**Data provided:**
—————

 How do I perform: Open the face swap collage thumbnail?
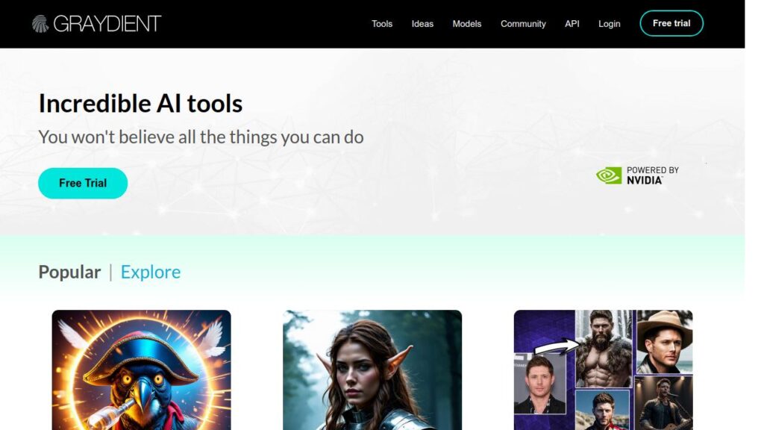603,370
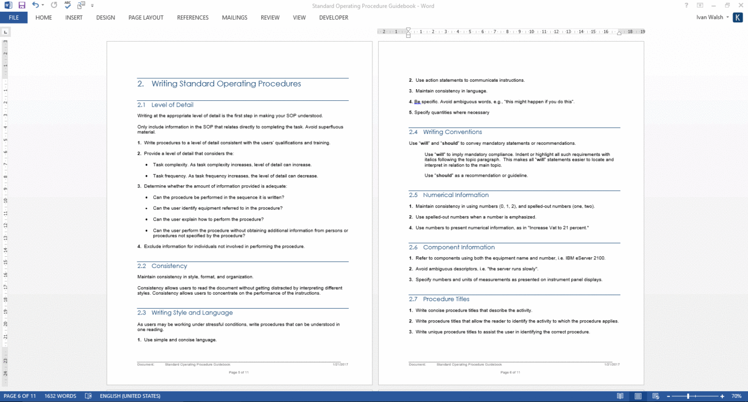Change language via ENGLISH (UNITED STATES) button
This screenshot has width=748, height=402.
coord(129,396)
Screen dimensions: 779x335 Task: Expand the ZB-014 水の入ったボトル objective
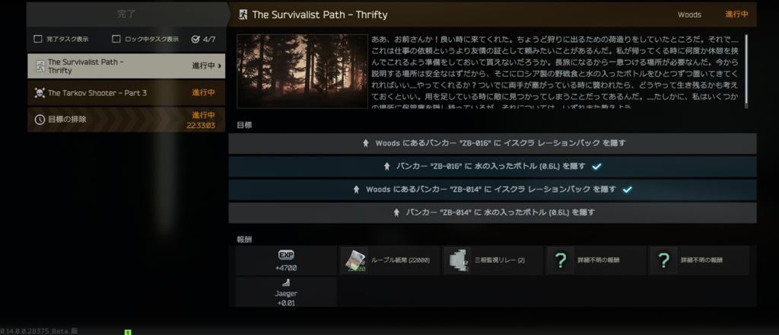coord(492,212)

—————

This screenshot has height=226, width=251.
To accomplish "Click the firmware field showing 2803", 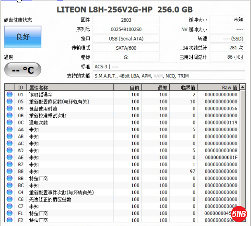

—————

From the data above, retype only the lines starting with the line with "This screenshot has height=226, width=251." and going on through the line with "the firmware field", exactly, leaving out the pictures.

**Task answer:**
This screenshot has height=226, width=251.
To accomplish "Click the firmware field showing 2803", 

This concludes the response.